The Firm of Girdlestone - Page 47/304

It had been frank and sisterly; now it became more distant and constrained. He was quick to observe the change, and in private raved and raged at it. He even made the mistake of showing his pique to her, upon which she became still more retiring and conventional. Then be bemoaned himself in the sleepless watches of the night, and confided to his bed-post that in his belief such a case had never occurred before in the history of the world, and never by any chance could or would happen again. He also broke out into an eruption of bad verses, which were found by his landlady during her daily examination of his private papers, and were read aloud to a select audience of neighbours, who were all much impressed, and cackled sympathetically among themselves.

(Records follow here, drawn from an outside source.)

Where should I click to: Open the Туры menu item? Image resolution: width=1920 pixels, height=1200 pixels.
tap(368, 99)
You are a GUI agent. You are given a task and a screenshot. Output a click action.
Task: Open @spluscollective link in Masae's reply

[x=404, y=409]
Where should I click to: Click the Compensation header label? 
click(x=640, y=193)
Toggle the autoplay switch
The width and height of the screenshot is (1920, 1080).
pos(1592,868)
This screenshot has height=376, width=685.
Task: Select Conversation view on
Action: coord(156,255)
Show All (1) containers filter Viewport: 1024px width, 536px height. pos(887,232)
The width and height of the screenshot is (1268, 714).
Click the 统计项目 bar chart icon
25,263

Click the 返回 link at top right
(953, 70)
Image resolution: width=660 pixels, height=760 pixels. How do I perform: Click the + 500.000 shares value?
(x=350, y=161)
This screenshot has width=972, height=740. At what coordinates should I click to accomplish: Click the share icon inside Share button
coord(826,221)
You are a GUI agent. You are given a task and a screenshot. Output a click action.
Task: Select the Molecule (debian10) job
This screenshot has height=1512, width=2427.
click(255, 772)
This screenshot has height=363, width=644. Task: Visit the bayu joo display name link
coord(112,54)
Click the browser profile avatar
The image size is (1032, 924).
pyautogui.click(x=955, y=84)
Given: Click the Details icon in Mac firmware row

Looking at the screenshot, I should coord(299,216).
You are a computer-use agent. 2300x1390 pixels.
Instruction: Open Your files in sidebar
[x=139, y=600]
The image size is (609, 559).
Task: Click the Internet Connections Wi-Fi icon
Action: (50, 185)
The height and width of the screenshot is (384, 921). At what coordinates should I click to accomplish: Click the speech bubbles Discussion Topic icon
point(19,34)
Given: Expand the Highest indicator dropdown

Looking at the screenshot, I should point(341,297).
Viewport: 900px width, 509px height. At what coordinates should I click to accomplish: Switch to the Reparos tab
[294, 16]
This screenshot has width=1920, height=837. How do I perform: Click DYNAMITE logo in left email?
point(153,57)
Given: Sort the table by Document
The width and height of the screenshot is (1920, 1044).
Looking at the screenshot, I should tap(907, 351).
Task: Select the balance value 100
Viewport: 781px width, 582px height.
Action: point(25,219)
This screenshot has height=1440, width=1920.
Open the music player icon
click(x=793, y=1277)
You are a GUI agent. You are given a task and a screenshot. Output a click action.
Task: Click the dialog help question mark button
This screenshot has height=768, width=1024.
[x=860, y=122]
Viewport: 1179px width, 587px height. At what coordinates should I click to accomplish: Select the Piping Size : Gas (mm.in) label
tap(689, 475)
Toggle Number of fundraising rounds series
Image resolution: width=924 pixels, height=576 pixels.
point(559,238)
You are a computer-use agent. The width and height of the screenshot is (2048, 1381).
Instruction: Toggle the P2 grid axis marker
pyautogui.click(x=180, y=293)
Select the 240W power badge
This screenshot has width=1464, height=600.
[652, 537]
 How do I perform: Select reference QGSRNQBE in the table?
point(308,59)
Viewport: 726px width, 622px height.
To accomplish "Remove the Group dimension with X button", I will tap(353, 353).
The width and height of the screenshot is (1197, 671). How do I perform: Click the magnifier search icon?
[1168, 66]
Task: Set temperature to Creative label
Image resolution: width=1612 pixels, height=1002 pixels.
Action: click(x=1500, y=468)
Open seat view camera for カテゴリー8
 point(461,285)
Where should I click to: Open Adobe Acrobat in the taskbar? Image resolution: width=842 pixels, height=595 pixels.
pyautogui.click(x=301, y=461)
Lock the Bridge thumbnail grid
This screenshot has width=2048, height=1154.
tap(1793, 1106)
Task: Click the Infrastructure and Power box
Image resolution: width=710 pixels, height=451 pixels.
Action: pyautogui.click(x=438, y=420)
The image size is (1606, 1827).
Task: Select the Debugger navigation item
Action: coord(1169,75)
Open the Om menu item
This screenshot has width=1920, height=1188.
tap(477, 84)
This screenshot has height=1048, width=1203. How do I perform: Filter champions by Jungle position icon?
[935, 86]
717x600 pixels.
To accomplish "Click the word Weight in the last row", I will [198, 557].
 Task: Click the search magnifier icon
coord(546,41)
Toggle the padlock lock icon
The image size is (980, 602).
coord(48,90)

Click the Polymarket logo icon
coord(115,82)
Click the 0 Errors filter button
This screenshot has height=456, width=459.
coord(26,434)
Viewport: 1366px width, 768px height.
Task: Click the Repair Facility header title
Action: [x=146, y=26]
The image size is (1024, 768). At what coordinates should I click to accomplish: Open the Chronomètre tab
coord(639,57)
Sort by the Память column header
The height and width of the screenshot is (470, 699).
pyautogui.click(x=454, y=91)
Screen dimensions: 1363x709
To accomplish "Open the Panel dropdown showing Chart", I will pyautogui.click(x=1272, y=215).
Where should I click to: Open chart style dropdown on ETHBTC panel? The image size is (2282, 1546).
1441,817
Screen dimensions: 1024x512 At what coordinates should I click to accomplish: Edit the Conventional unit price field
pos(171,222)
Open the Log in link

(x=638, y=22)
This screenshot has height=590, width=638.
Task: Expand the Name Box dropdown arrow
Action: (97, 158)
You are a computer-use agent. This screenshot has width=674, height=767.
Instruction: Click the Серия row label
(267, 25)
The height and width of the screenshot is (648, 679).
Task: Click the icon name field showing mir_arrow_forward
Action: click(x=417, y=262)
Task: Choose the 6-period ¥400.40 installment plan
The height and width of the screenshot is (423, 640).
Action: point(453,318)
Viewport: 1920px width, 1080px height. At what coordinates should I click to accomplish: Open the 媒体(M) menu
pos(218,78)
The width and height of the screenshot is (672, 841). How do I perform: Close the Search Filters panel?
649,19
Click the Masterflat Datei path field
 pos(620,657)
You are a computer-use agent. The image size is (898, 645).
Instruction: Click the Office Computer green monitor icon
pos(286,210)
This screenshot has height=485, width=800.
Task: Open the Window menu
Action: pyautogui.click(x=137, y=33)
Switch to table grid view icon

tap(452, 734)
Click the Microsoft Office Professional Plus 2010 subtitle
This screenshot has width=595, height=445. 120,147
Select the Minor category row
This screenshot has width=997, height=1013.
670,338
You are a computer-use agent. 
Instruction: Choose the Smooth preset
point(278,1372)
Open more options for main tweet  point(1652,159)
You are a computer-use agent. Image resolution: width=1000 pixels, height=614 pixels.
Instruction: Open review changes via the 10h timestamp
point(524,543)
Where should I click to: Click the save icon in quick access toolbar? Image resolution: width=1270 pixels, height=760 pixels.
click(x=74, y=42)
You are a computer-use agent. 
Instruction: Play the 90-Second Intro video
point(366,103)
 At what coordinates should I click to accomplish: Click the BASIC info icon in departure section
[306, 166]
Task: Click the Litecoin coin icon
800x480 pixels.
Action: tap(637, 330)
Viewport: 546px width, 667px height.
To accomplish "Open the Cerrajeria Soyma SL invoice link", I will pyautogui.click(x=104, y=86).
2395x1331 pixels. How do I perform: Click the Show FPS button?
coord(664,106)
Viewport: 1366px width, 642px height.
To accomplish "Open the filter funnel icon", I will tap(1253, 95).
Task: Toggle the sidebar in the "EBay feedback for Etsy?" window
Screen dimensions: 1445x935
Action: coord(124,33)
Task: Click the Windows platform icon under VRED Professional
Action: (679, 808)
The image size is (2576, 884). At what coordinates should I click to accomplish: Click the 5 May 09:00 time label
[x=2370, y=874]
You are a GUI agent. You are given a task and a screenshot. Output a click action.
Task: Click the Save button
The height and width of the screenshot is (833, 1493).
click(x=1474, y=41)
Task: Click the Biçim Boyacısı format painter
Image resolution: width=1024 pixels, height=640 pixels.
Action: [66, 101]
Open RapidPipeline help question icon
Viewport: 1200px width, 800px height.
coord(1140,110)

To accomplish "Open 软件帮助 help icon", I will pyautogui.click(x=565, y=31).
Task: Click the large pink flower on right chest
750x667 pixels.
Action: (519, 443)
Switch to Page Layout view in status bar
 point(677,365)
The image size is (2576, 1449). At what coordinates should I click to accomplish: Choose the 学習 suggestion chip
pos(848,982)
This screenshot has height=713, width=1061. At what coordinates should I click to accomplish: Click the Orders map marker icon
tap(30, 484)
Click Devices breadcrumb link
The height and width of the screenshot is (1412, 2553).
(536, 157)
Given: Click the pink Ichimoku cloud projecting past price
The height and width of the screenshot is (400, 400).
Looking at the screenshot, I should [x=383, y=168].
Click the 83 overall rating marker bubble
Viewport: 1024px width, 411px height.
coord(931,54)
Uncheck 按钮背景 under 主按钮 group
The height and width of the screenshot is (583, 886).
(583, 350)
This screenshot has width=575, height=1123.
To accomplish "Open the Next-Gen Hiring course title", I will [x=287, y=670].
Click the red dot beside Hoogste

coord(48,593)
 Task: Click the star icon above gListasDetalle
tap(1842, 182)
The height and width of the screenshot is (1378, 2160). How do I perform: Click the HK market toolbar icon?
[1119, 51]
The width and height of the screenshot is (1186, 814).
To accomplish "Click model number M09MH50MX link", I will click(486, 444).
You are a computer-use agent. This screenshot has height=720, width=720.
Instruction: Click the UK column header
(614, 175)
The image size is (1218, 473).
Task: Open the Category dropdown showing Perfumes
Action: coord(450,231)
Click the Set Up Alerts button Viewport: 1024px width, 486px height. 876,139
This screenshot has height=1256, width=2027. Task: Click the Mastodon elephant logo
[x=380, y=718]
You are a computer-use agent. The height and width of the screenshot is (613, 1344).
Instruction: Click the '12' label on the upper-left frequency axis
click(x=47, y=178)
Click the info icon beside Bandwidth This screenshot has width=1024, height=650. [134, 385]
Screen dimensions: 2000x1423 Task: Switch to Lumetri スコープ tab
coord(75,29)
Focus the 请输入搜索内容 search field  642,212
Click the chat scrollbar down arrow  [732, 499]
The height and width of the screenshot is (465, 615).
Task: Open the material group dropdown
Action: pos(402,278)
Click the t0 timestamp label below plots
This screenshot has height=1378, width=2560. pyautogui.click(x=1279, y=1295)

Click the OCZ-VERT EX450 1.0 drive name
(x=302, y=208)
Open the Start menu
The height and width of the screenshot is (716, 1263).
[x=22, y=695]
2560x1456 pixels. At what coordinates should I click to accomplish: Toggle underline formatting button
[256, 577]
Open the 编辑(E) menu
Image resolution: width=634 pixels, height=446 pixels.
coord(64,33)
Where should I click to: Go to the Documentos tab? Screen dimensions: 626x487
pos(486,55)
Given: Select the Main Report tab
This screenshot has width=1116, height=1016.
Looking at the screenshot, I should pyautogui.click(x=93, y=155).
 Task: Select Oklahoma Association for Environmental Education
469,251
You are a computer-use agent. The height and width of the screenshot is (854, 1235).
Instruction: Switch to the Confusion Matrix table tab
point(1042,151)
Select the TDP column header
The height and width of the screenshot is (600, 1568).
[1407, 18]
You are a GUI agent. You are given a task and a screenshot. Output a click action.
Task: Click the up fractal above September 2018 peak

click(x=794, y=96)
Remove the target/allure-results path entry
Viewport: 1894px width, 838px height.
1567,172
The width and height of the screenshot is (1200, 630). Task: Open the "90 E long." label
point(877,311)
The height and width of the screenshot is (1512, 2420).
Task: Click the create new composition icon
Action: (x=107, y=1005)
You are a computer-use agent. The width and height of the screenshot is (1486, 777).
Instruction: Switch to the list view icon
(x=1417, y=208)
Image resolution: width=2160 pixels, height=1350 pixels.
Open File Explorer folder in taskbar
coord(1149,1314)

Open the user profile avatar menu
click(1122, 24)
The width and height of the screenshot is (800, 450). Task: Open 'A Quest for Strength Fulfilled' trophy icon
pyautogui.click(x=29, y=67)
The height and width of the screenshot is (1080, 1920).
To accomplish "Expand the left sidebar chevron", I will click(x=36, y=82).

By degrees Tom developed other symptoms of the distemper which had come upon him so suddenly. He had always been remarkable for a certain towsiness of appearance and carelessness of dress which harmonized with his Bohemian habits. All this he suddenly abjured. One fine morning he paid successive visits to his tailor, his boot-maker, his hatter, and his hosier, which left all those worthy tradesmen rubbing their hands with satisfaction. About a week afterwards he emerged from his rooms in a state of gorgeousness which impressed his landlady and amazed his friends. His old college companions hardly recognized Tom's honest phiz as it looked out above the most fashionable of coats and under the glossiest of hats.

His father was anything but edified by the change.

"I don't know what's coming over the lad, Kate," he remarked after one of his visits. "If I thought he was going to turn to a fop, by the Lord Harry I'd disown him! Don't you notice a change in him yourself?"

Kate managed to evade the question, but her bright blush might have opened the old man's eyes had he observed it. He hardly realized yet that his son really was a man, and still less did he think of John Harston's little girl as a woman. It is generally some comparative stranger who first makes that discovery and brings it home to friends and relatives.

Love has an awkward way of intruding itself at inconvenient times, but it never came more inopportunely than when it smote one who was reading for his first professional examination. During these weeks, when Tom was stumping about in boots which were two sizes too small for him, in the hope of making his muscular, well-formed foot a trifle more elegant, and was splitting gloves in a way which surprised his glover, all his energies ought by rights to have been concentrated upon the mysteries of botany, chemistry, and zoology. During the precious hours that should have been devoted to the mastering of the sub-divisions of the celenterata or the natural orders of endogenous plants, he was expending his energies in endeavouring to recall the words of the song which his cousin had sung the evening before, or to recollect the exact intonation with which she remarked to him that it had been a fine day, or some other equally momentous observation. It follows that, as the day of the examination came round, the student, in his lucid intervals, began to feel anxious for the result. He had known his work fairly well, however, at one time, and with luck he might pull through. He made an energetic attempt to compress a month's reading into a week, and when the day for the written examination came round he had recovered some of his lost ground. The papers suited him fairly well, and he felt as he left the hall that he had had better fortune than he deserved. The viva voce ordeal was the one, however, which he knew would be most dangerous to him, and he dreaded it accordingly.